S&P Global Platts assessed ultra low sulfur heating oil, which has a maximum 15 ppm sulfur, at NYMEX August ULSD futures minus 3.75 cents/gal for New York barges. Max 500 ppm low sulfur heating oil and traditional 2,000 ppm heating oil each also fell 75 points each, to minus 6 cents/gal and minus 13.50 cents/gal, respectively.
Market sources said there was little to no desire to buy in the East Coast or even Gulf Coast as outright prices hovered close to three-and-a-half-year highs. Platts assessed Gulf Coast heating oil unchanged at minus 18.25 cents/gal, but up 2.73 cents on a flat-price basis to $2.0132/gal. East Coast heating oil gained 1.98 cents to $2.0607/gal.
Each are July highs and continue a two-month trend of some of the highest prices dating back to February 2015 because of strength in the underlying futures market.
One East Coast trader wondered why prices were so high given the lack of any good outlets for buying, including the typical summer buying to ensure enough barrels for winter needs.
"We can't sell anything. Nobody's doing any lock-ins. The prices are so high nobody wants to do anything here," he said. "There's no demand for heating oil. There's no money in buying and storing it. So that's gone. We've had quite a heat wave up here, too."
Maryland and Pennsylvania continue to use LHSO as the New England states switched to an ULSHO specification on July 1. But a second trader said that demand has likely died out after a rush in buying before the deadline, which allowed use of 500 ppm LSHO still in tank.
"Many terminals loaded up with 500 ppm prior to June 30," he said. "It all got soaked up at the end of June."
Several Gulf Coast traders said their region is somewhat insulated by export demand, especially to parts of Latin America dealing with their winter.
"Exports are certainly down. I can vouch for that," said one active heating oil exporter of LSHO. He said that the biggest winter demand region -- Brazil -- is back after a crippling trucker strike that blocked import movements. But demand is not super strong and Brazilian oil giant Petrobras is fighting off imports with its internal supply.

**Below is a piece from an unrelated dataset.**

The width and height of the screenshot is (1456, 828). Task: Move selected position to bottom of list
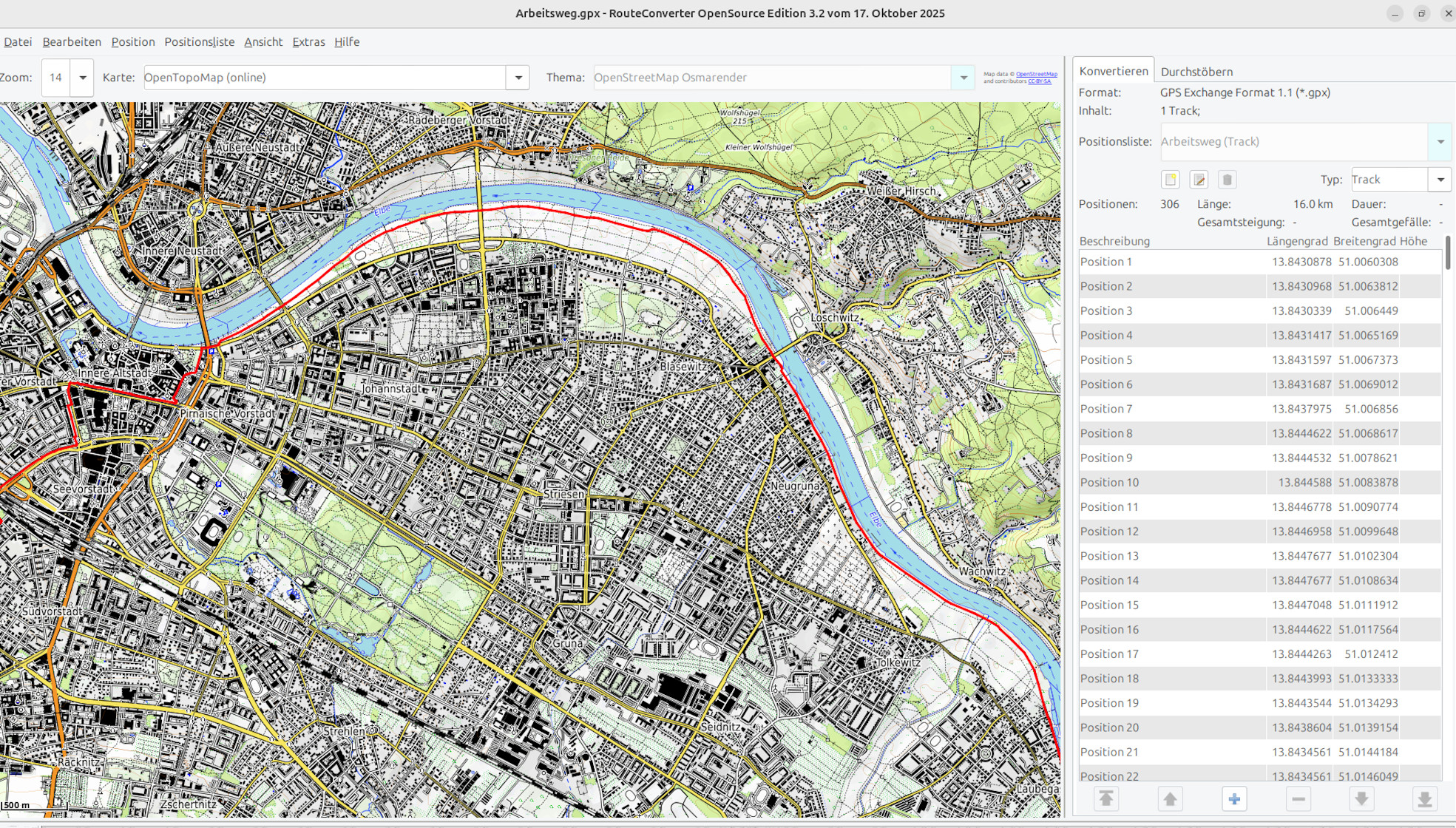pyautogui.click(x=1424, y=798)
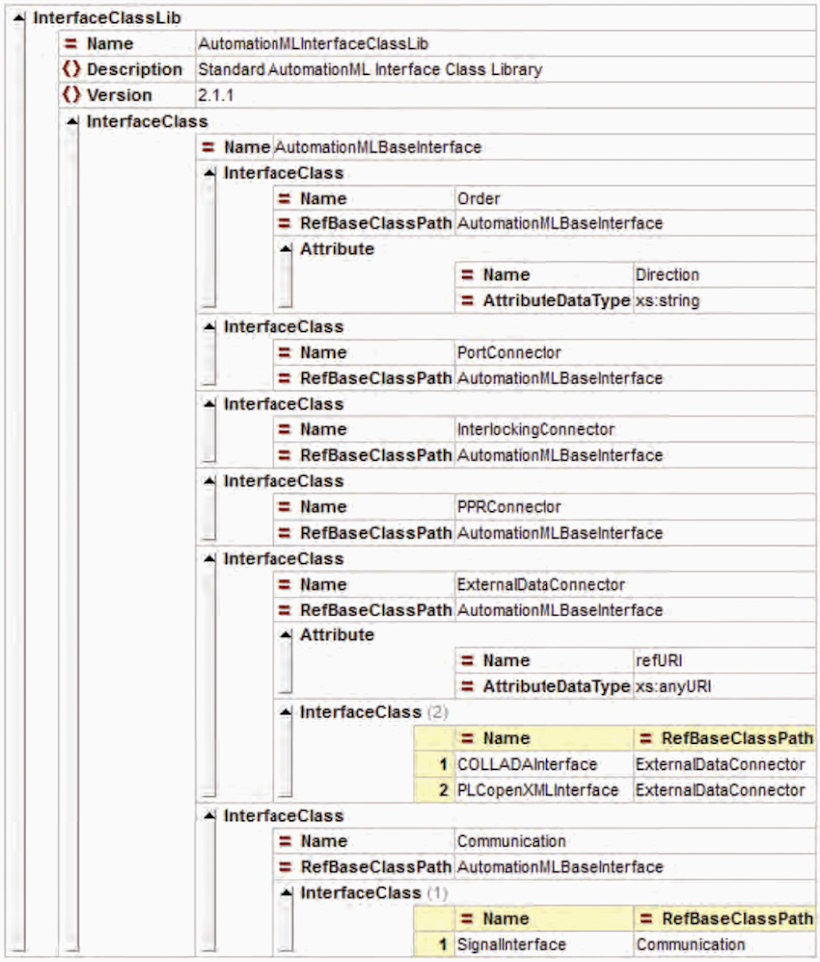This screenshot has height=962, width=820.
Task: Click equals icon for InterlockingConnector RefBaseClassPath
Action: pos(285,455)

"The strike's over but the margin is really bad down there," he said.
The export demand has supported a high sulfur heating oil differential that has seen long enough runs of weakness that it has replaced vacuum gasoil, or VGO, as a refinery feed. Gulf Coast heating oil had dipped below VGO from June 20 but only until July 5, which traders said was not enough to open up that outlet known as "distillate dropping."
Traders may have to wait a while before another source of demand opens up. A switch to cleaner fuels for the world's shipping channels in 2020 might prove a big draw for heating oil grades too high in sulfur for distillates but not for bunker fuel.
A second Gulf Coast trader said he already sees that in marine gasoil demand.
"Spec changes will be a big factor," he said. "So I'm not sure how it all will sort itself out, but it always does."